Medical instruments. Here is the third export from the information age -- sort of -- as opposed to the industrial age. While this does include medical equipment as mundane as sutures, it also includes the latest and most advanced medical equipment. These exports have set a record most years for the last two decades, including the last four. Although China, Canada and Mexico still accounted for 26.1% of all U.S. exports in 2017, this is the first top 10 export where they are not among the top three markets. Those are the Netherlands, Belgium and Japan. Eight of the top 10 gateways are airports.
Computers. This is an information age product that we essentially invented and have subsequently largely outsourced to China. The record year for exports was in 2000, when the total topped $30 billion for the first and only time. The 2017 total was $25.34 billion, a 4% increase over 2016. Top three markets? You guessed it: Canada (23%), Mexico (18%) and China (5.4%). Our imports of computers totaled $7.22 billion in 2017, with 60% from China and 24% from Mexico.
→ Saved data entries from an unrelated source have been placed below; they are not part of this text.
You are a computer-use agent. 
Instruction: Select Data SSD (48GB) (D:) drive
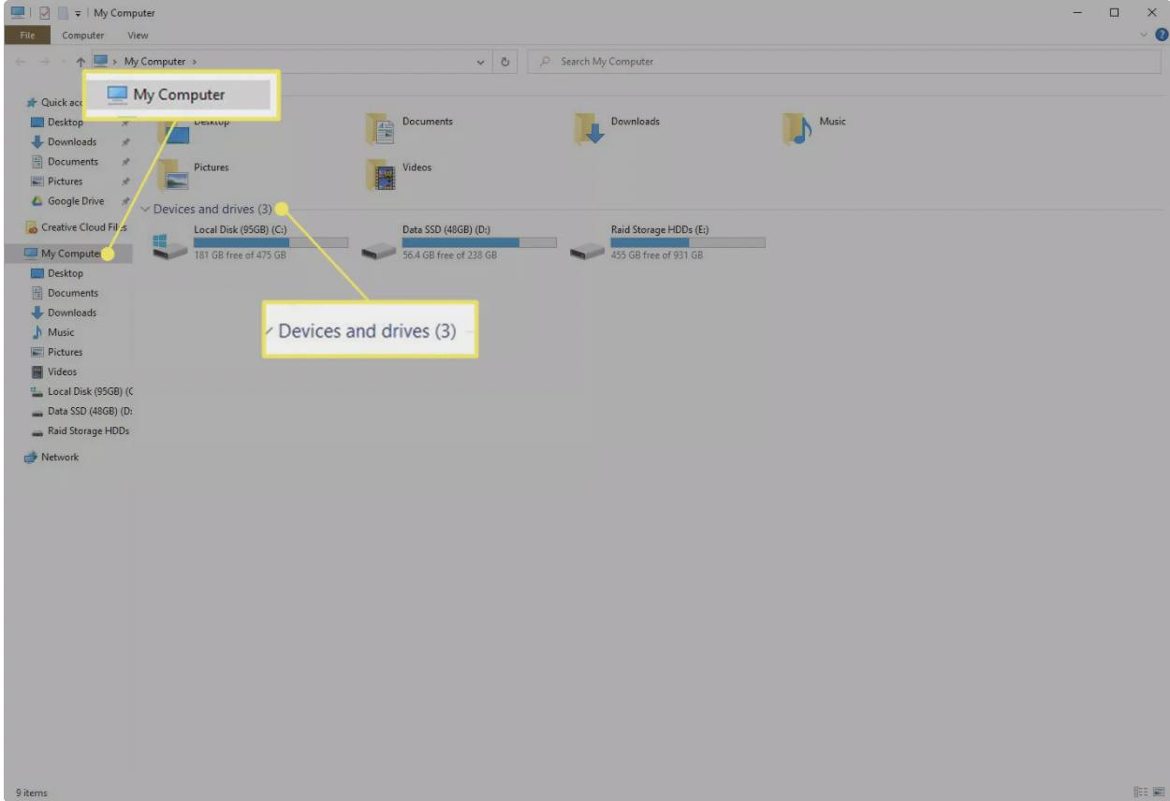click(x=379, y=247)
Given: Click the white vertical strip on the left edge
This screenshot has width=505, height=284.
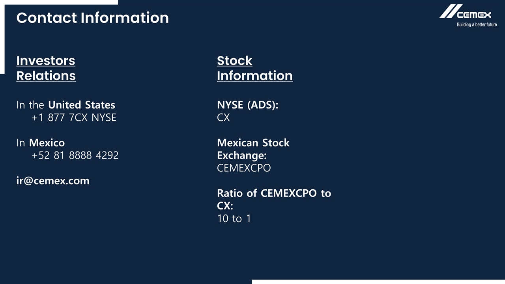Looking at the screenshot, I should [x=2, y=39].
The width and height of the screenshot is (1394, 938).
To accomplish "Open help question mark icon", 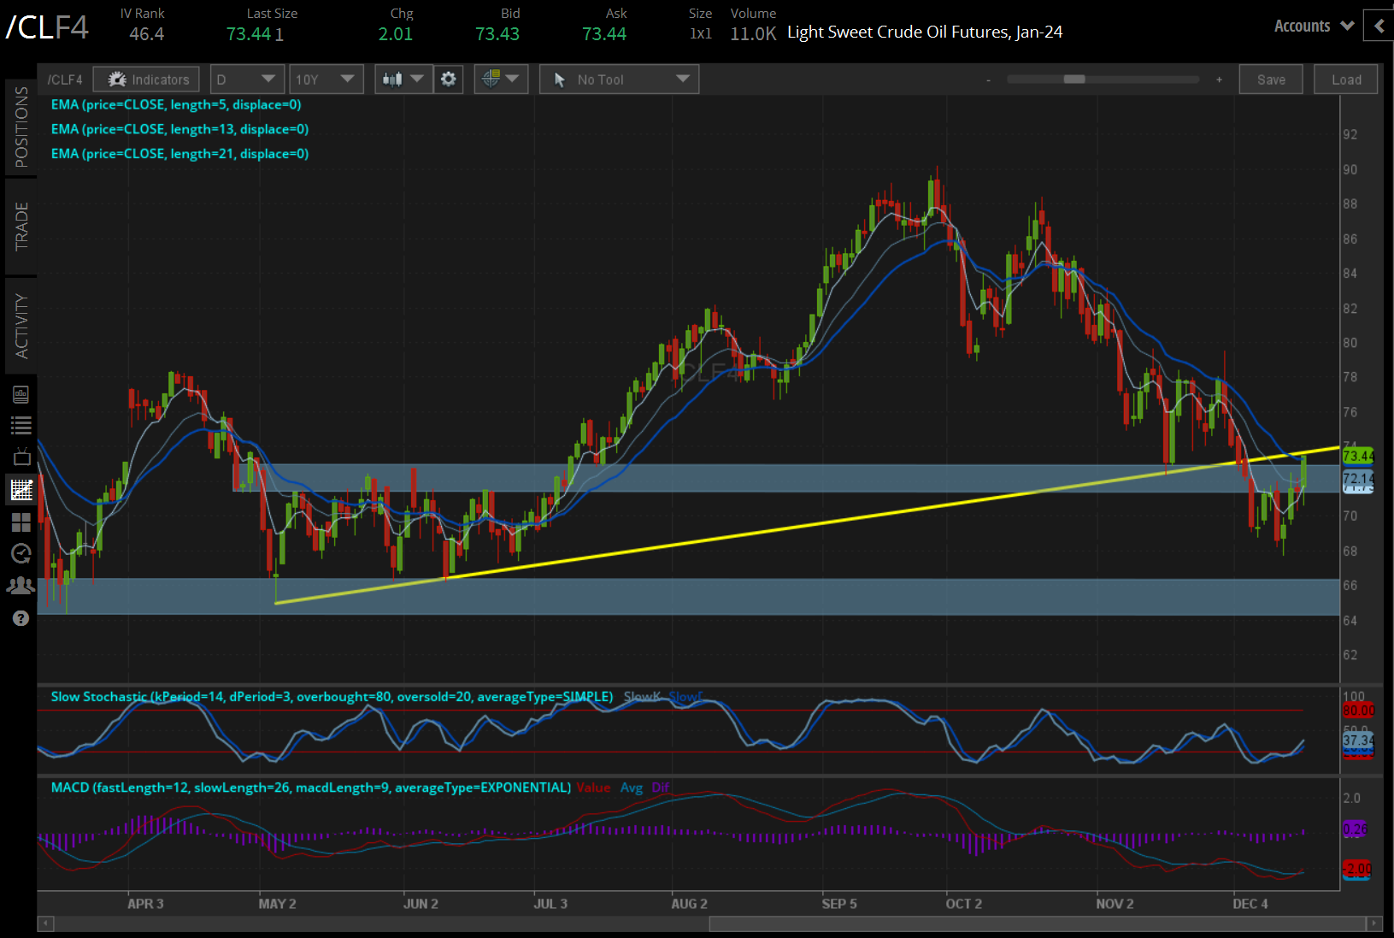I will [21, 618].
Petroleum gases. Think LNG, or liquid natural gas, and you are thinking of the right thing. This is the fastest-growing top 10 export by far, up 68% in 2017 over the previous year total. The five-year growth rate is 153.02% compared to just 0.07% for all exports. This one, while essentially an industrial-age product, is becoming such an enormous export because of modern-day technology, as is hydraulic fracturing, better known as fracking, in the United States. Three of the top four markets are Mexico (20%), Canada (13%) and China (11%).
A couple of things are apparent in this look at top 10 exports. First, in attempting to get better trade deals with our top three trade partners, China, Canada and Mexico, the Trump Administration will continue to face some pretty fierce and well-financed resistance from companies who depend on them for their exports. Not that will necessarily deter or otherwise sway the administration. Second, the top 10 is a nice mixture of industrial age and information age exports, the new and the old.